Part of a data file:

-*-

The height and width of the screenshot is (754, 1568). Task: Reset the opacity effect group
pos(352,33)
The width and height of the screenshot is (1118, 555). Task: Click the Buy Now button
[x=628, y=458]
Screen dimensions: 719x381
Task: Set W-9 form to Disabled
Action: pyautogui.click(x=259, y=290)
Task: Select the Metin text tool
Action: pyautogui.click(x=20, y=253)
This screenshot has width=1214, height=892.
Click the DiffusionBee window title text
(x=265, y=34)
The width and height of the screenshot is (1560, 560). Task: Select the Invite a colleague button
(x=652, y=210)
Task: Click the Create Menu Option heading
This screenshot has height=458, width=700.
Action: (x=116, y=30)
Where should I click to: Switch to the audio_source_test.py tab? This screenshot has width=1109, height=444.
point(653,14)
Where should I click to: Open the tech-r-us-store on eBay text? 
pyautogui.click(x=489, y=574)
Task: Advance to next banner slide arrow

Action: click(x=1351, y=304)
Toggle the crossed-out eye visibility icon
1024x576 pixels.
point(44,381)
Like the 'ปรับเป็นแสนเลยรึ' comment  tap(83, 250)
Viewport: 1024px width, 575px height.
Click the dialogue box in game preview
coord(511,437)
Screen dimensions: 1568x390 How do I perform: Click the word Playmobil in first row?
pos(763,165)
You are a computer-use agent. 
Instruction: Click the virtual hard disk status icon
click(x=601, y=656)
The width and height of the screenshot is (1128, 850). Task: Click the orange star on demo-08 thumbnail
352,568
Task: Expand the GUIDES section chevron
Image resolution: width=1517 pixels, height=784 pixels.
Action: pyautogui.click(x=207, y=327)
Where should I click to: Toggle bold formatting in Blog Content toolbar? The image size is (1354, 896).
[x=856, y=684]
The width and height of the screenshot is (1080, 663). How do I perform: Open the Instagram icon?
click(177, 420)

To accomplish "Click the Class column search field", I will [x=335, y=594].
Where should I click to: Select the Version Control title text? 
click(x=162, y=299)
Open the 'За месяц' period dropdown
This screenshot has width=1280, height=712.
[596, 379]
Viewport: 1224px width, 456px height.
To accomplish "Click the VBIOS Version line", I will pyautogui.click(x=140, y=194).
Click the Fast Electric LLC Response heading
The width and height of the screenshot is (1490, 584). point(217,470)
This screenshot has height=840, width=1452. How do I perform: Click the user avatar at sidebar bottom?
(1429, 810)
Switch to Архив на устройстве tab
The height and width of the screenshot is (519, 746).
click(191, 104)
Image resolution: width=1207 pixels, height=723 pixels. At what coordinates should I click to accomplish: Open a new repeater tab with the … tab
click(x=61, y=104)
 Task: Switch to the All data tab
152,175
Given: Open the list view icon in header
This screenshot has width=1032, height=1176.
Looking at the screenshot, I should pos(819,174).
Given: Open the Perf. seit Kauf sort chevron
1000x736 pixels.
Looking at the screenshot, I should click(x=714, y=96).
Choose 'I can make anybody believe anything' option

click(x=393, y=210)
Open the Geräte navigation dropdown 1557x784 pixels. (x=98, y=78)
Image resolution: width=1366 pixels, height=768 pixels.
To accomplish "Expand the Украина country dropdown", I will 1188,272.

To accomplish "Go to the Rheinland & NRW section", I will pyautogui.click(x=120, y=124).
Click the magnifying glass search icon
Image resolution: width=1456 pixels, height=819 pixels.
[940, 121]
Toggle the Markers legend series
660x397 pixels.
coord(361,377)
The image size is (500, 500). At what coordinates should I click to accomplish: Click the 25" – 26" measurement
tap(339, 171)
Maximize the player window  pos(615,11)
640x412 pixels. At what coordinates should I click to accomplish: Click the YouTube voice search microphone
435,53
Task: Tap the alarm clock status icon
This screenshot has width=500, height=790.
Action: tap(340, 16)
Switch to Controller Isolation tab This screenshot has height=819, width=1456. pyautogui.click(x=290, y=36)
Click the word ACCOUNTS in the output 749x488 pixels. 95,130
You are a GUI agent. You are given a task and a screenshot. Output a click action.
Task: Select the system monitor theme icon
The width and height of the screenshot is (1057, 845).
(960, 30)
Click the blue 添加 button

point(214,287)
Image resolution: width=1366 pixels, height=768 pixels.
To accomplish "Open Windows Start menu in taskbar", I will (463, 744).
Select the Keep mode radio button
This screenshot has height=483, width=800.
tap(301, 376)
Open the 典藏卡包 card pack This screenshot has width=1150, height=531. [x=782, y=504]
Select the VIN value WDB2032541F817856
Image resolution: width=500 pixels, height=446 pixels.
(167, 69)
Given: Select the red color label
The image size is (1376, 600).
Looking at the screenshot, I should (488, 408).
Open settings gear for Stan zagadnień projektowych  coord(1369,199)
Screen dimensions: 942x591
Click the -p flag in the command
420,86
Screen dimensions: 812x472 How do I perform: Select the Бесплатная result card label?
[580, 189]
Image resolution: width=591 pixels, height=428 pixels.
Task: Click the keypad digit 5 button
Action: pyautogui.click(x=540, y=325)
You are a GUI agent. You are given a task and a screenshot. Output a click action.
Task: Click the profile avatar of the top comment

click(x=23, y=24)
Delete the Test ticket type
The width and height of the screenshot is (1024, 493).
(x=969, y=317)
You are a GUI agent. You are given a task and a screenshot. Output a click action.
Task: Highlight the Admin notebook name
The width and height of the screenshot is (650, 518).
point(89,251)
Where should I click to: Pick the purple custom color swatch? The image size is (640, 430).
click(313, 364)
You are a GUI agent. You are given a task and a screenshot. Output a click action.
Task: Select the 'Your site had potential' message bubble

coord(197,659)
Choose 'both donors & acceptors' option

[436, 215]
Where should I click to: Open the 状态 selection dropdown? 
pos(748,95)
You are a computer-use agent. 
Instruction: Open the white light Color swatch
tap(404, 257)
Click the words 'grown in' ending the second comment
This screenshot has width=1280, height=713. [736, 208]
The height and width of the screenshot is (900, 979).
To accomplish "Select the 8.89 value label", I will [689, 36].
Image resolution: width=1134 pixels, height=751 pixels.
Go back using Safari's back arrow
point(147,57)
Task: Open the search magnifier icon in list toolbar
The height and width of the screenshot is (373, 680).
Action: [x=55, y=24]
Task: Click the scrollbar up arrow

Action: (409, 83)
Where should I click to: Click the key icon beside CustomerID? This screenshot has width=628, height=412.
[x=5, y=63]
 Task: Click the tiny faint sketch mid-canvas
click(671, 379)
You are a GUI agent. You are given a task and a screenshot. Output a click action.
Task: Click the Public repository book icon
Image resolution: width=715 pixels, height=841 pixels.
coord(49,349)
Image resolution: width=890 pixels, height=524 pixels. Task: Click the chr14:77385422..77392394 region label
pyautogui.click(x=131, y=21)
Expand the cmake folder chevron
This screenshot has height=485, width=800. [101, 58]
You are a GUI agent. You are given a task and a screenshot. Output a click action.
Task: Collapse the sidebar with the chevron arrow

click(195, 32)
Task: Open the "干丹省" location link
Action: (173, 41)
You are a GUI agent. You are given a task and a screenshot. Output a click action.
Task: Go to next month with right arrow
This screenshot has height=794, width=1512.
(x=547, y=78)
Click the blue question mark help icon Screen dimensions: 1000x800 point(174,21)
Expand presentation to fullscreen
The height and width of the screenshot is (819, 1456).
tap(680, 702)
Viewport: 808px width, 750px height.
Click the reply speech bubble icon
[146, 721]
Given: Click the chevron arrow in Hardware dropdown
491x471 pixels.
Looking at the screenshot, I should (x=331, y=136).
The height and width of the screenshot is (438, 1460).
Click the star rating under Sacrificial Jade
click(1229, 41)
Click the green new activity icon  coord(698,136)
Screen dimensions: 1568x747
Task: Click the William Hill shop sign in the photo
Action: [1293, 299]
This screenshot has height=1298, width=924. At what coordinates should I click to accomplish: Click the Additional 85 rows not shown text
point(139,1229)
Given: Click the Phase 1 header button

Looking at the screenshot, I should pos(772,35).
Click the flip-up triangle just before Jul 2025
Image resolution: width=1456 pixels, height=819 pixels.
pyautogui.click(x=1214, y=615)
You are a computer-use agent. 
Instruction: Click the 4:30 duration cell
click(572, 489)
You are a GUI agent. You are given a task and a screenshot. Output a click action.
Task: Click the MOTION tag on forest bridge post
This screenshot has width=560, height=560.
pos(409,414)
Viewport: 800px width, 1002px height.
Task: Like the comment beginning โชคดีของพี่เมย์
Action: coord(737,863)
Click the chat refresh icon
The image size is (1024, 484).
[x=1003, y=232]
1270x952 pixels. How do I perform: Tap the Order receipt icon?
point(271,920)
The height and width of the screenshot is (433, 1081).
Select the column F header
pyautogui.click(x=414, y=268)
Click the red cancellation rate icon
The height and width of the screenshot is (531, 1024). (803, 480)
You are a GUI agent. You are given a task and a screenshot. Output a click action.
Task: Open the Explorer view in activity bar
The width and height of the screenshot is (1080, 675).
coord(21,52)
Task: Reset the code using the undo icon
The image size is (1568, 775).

-*-

Update the data from the line containing "Where should I click to: Open the 状态" through the line containing "coord(49,349)", inclusive, so that "magnifier" becomes "magnifying glass" and nothing else changes. Return only those lines.

Where should I click to: Open the 状态 selection dropdown? 
pos(748,95)
You are a computer-use agent. 
Instruction: Open the white light Color swatch
tap(404, 257)
Click the words 'grown in' ending the second comment
This screenshot has width=1280, height=713. [736, 208]
The height and width of the screenshot is (900, 979).
To accomplish "Select the 8.89 value label", I will [689, 36].
Image resolution: width=1134 pixels, height=751 pixels.
Go back using Safari's back arrow
point(147,57)
Task: Open the search magnifying glass icon in list toolbar
The height and width of the screenshot is (373, 680).
Action: [x=55, y=24]
Task: Click the scrollbar up arrow

Action: (409, 83)
Where should I click to: Click the key icon beside CustomerID? This screenshot has width=628, height=412.
[x=5, y=63]
 Task: Click the tiny faint sketch mid-canvas
click(671, 379)
You are a GUI agent. You are given a task and a screenshot. Output a click action.
Task: Click the Public repository book icon
Image resolution: width=715 pixels, height=841 pixels.
coord(49,349)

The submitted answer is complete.